Would-be presidential assassin John Hinckley Jr., who was released Saturday from a Washington, D.C., mental hospital, was found not guilty of his crimes by reason of insanity. His attack on President Ronald Reagan in 1981 inspired the 1993 Brady Law and had a lasting impact on gun control legislation, reports the Christian Science Monitor. “Clearly, (the Brady law) has been the most important factor in keeping guns away from the people who shouldn’t have them,” former Bureau of Alcohol Tobacco Firearms and Explosives director John Magaw told USA Today. “It was a historic and strong piece of legislation.”
The Brady Handgun Violence and Prevention Act instituted background checks and waiting periods for gun buyers, measures that gun control advocates say should be expanded.

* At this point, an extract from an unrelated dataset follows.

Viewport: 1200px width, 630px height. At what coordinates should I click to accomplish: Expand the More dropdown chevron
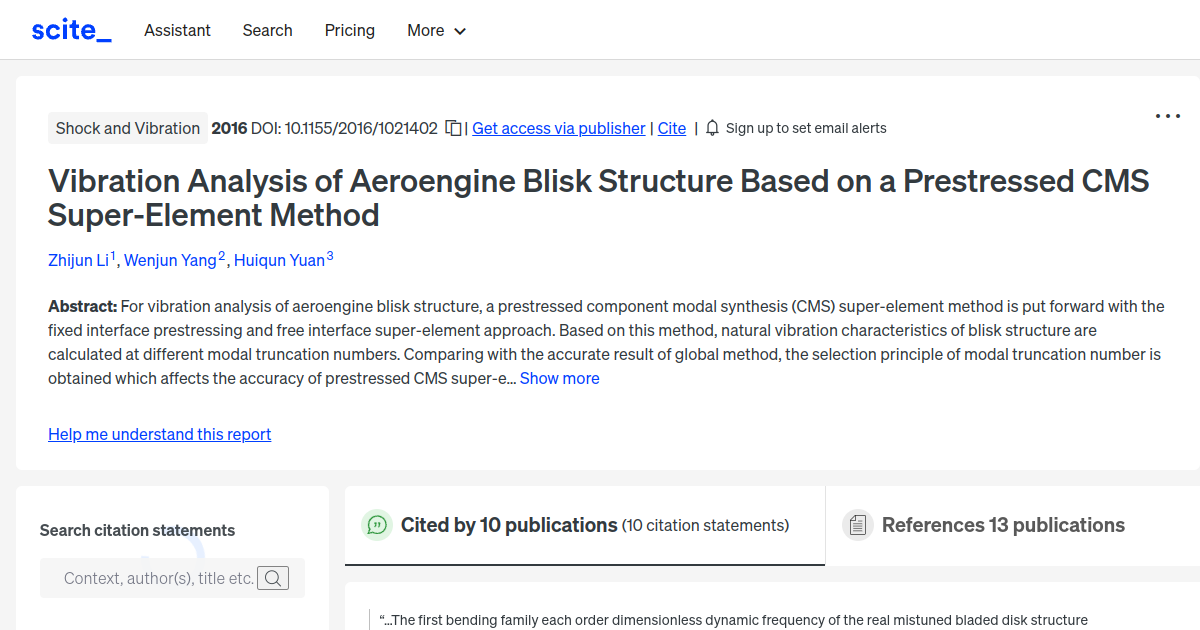point(461,31)
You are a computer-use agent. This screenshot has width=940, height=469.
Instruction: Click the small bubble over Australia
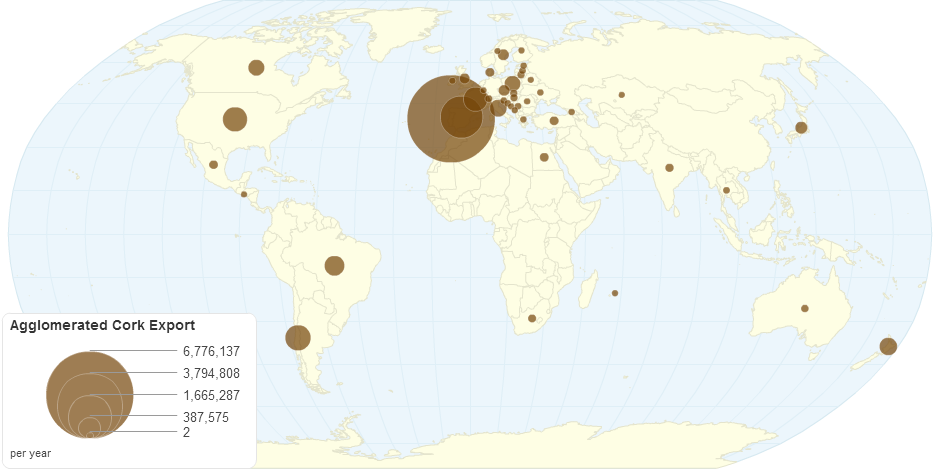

Critics of the legislation say the Brady Act had little or no effect on violent crime rates. Eighteen states already had gun control measures in place when the law was passed. Researchers at Georgetown University and Duke University compared homicide and suicide rates from 1985-1997 in those states to the 32 states that gained stricter gun control under the law. “Our analyses provide no evidence that implementation of the Brady Act was associated with a reduction in homicide rates,” according to the 2000 study in the Journal of the American Medical Association. “In particular, we find no differences in homicide or firearm homicide rates to adult victims in the 32 treatment states directly subject to the Brady Act provisions compared with the remaining control states.”